By W.R. Jones
I spotted this black haired beauty sitting alone at the hotel bar on a recent trip. Before making my approach I tried to slip my ring off but it wouldn’t budge. Putting the ring finger in my mouth for a bit of lubricant, it came loose a little bit easier and faster than expected; I swallowed the damn thing.
Great, just what my stomach needed. It was already in some trouble from lunch. I had eaten in a sushi bar. My waiter was Juan – this should have been a clue. Sashimi, that’s raw fish, for you folks living just outside of Chicken Crotch, Iowa, turned out to be a selection I was to regret. I sat in this restaurant for the entire lunch hour by myself. Oh, oh – I sauntered outside to see what grade the department of health had given this place; a solid D. I was going to wakeup somewhere in the night with the ability to shit 15 feet.

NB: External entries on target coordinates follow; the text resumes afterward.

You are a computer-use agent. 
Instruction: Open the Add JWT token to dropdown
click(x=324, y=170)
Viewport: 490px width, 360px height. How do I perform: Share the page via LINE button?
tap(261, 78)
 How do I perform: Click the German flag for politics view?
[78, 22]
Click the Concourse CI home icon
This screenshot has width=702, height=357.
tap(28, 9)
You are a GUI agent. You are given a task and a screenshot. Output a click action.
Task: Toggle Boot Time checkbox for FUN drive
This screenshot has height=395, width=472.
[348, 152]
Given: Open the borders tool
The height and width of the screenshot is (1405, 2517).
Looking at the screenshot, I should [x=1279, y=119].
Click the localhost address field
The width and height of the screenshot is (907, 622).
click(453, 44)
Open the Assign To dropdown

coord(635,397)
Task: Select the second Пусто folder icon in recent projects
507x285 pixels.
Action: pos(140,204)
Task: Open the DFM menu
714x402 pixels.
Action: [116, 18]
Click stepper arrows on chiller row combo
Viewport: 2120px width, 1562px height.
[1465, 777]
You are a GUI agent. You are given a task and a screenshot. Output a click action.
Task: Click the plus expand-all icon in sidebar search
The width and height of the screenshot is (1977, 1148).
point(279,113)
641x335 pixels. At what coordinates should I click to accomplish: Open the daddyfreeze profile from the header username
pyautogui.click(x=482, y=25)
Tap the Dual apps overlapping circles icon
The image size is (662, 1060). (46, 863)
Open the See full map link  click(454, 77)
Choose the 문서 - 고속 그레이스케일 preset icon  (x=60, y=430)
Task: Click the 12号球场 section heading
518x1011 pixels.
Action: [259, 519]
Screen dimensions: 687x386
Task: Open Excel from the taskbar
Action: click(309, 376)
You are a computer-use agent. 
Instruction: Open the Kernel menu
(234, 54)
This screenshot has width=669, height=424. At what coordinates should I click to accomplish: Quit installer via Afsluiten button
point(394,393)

I popped a couple of sen-sen in my mouth to cover wedding ring breath and headed to the bar. As is common with new acquaintances, she asked my occupation. From years of experience I knew she would not be impressed with the truth so … “I’m a doctor”. “Oh”, she says, “where did you go to school?” I didn’t like direction of this question. Don’t tell me she is a doctor; “Harvard”, I reply.
We talked for awhile when she asked, “did you meet your wife in Boston?” Well, just suck, I swallowed that ring for nothing. “No, I didn’t”, I said. These were my first honest words of the night. “Why would I meet her in Boston?” “Harvard”, she says.
Is Harvard in Boston? I always thought it was in Omaha.
Guess how the rest of the evening went.
And me, I’m back in my room reading Wikipedia – I’ve got to get my general knowledge quotient into double digits.